In one or more embodiments of the present disclosure, an electrical connector is provided that includes a housing and a plurality of electrical conductors held within the housing. The housing includes a front wall and a mating shroud protruding forward from the front wall. The mating shroud defines a port configured to receive a mating circuit card therein. The housing defines a nesting cavity extending rearward from the front wall along a bottom end of the housing. The nesting cavity is spaced apart vertically from the mating shroud and is configured to accommodate a discrete, second connector therein such that the mating shroud is disposed above the second connector. Each of the electrical conductors includes a mating contact disposed within the mating shroud and a mounting contact that projects beyond the bottom end of the housing to electrically connect to a circuit board. The electrical conductors are arranged as outer conductors and inner conductors. The mating contacts of the outer and inner conductors are configured to engage opposite sides of the mating circuit card. The mounting contacts of the inner conductors are disposed between the nesting cavity and the mounting contacts of the outer conductors along a longitudinal axis of the electrical connector. A pitch defined between the outer conductors and the inner conductors increases along lengths of the electrical conductors from the mating contacts to the mounting contacts such that the pitch is greater at the mounting contacts than at the mating contacts.

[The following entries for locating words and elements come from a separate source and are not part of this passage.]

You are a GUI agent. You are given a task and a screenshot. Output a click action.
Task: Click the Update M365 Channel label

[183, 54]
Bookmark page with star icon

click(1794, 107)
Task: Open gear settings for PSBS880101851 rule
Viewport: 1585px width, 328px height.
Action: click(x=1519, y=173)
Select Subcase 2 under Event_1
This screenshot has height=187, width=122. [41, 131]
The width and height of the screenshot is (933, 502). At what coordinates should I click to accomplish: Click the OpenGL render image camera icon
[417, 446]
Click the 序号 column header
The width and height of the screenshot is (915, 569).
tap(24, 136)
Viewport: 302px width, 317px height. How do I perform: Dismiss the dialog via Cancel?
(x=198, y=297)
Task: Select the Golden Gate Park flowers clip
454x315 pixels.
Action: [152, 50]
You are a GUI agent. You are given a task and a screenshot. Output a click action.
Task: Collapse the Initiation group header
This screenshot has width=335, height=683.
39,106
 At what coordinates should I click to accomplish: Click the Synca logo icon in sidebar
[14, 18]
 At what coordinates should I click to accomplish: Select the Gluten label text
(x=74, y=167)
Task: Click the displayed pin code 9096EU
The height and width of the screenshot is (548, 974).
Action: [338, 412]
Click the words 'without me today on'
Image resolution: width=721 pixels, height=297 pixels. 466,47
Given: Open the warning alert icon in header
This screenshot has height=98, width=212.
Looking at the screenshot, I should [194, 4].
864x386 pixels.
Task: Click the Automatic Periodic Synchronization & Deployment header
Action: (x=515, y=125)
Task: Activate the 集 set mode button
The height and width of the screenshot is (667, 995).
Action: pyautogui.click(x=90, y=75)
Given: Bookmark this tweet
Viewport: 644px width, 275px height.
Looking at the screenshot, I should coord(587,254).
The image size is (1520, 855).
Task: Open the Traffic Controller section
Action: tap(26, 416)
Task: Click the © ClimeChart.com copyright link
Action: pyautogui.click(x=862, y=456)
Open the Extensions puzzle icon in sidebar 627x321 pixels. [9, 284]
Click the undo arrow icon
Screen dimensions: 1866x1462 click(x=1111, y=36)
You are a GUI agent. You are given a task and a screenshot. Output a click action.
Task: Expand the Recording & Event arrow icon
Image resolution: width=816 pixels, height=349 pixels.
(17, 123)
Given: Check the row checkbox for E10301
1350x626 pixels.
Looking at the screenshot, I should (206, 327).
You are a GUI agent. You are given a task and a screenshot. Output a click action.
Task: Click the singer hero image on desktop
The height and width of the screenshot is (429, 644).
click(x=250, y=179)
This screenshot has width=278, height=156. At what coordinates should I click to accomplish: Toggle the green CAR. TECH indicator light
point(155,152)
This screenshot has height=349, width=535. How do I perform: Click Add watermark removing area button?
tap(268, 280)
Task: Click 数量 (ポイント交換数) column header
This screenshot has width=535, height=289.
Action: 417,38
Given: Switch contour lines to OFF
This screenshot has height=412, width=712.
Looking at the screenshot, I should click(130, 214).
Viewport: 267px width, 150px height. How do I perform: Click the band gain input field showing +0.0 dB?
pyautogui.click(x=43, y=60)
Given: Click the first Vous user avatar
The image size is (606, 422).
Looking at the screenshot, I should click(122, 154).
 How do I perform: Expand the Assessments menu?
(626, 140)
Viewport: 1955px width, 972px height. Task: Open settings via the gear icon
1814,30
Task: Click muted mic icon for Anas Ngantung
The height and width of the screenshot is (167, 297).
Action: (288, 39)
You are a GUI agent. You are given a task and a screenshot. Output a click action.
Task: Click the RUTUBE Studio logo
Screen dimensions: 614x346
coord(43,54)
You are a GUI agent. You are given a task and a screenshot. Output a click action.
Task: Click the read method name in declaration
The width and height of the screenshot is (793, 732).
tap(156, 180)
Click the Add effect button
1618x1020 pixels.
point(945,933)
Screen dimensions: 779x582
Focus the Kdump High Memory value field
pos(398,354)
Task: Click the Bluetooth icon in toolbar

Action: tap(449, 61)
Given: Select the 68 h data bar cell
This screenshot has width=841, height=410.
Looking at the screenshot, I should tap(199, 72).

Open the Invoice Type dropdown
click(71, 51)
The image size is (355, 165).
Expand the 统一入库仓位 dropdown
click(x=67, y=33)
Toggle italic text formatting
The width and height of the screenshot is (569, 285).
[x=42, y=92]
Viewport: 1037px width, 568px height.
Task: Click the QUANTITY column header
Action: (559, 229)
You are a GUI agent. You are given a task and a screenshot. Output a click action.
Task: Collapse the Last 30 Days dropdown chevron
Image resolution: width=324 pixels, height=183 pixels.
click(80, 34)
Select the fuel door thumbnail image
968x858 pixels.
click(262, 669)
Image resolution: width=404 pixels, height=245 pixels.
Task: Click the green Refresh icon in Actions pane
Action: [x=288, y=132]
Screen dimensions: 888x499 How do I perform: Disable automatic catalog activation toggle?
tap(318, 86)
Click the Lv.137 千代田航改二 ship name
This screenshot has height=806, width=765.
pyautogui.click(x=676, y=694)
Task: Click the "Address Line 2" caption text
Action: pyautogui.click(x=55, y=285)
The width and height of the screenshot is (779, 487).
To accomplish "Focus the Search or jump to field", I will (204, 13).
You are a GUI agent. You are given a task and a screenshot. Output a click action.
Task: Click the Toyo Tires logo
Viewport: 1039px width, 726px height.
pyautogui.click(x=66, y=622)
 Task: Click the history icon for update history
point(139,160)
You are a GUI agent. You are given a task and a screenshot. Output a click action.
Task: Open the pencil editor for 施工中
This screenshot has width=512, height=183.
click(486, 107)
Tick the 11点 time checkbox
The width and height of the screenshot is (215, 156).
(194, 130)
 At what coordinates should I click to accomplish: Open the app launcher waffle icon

Embodiments of the present disclosure provide a novel and non-obvious stacked dual connector system that remedies or at least diminishes the signal transmission issues associated with known multi-port connectors and stacked connector at high signal transmission speeds. For example, the upper or stacking connector in the dual connector system defines a nesting cavity that receives at least a portion of a lower or compact connector therein. The stacking connector according to one or more embodiments described herein may be more expansive relative to the size of the nesting cavity than known stacked dual connector systems. The expansive size of the stacking connector may allow the elongated signal conductors within the stacking connector to be more spaced apart from each other and from the signal conductors of the compact connector than known stacked dual connector systems. The increased space afforded to the elongated signal conductors may improve electrical performance of the dual connector system by increasing the electrical isolation of the signal conductors and/or providing more room to accommodate shielding components around the signal conductors.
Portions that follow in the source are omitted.